Finally I should like to add that educational reform involves more than the reform of education alone. It will inevitably lead to reform of Japanese society itself. Bearing this in mind, I should like to ask you, Mr. Chairman and all members of your Council, to deliberate on educational reform so as to respond to the expectations of all segments of our population and take into account their opinions to the greatest extent possible. [7]

The Council has 25 general members and 20 specialist members, including representatives from elementary and secondary education, higher education, organized labor, and business and industry. All are proponents of education reform of one sort or another. The Council is chaired by the former president of Kyoto University, a longtime personal friend of the Prime Minister. The two vice-chairmen are the president of Keio University and a senior consultant for the Industrial Bank of Japan. Two-thirds of the group are graduates of national universities. Ten of the 25 members are alumni of Tokyo University. [8]

The Council identified the eight major issues to be considered:

  1. Basic Requirements for an Education Relevant to the 21st Century (Aims of education; analysis of the past and present of education; and future prospects for education.)
  2. Organization and Systematization of Lifelong Learning and the Correction of the Adverse Effects of Undue Emphasis on the Educational Background of Individuals (Correction of the adverse effects of undue emphasis of the educational background of individuals; development of a lifelong learning system; vitalization of formal education; and vitalization of educational functions of family and community.)
  3. Enhancement of Higher Education and Individualization of Higher Education Institutions (Diversification and individualization of higher education institutions; scientific research and graduate schools; and the organization and management of institutions of higher education.)
  4. Enrichment and Diversification of Elementary and Secondary Education (Basic direction of the substance of education; structure of the school system; moral education; health education; education of the handicapped; and class size and other educational conditions.)

EXCERPTED RECORDS:
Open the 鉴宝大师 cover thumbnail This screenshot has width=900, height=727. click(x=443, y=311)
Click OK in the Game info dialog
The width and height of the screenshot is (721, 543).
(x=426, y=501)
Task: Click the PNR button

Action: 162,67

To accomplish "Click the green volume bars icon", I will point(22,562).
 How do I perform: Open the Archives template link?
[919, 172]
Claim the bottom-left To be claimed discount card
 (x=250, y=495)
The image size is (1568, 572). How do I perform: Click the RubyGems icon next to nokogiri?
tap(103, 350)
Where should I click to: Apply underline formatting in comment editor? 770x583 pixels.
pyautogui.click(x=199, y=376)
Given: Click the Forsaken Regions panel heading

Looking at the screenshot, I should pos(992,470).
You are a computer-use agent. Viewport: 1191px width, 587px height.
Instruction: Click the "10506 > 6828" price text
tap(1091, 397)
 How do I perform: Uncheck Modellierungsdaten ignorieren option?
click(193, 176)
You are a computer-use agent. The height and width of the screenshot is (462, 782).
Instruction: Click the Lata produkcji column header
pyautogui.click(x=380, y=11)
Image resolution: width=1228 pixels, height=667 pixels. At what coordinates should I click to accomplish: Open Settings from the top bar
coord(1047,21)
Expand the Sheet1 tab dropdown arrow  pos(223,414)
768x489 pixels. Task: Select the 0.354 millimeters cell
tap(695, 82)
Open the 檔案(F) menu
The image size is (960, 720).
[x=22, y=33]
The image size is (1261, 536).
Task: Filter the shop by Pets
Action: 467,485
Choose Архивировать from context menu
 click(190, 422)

REQUIREMENT A:
In the text on Japanese educational reform, translate this sentence into Spanish: "It will inevitably lead to reform of Japanese society itself."
REQUIREMENT B:
According to the text on Japanese educational reform, how many of the Council's 25 members are alumni of Tokyo University?
REQUIREMENT C:
Retype the portion of the text on Japanese educational reform that starts with the words "3. Enhancement of" and ends with "other educational conditions.)".

ANSWER BOX A:
Inevitablemente conducirá a la reforma de la propia sociedad japonesa.

ANSWER BOX B:
Ten.

ANSWER BOX C:
3. Enhancement of Higher Education and Individualization of Higher Education Institutions (Diversification and individualization of higher education institutions; scientific research and graduate schools; and the organization and management of institutions of higher education.)
  4. Enrichment and Diversification of Elementary and Secondary Education (Basic direction of the substance of education; structure of the school system; moral education; health education; education of the handicapped; and class size and other educational conditions.)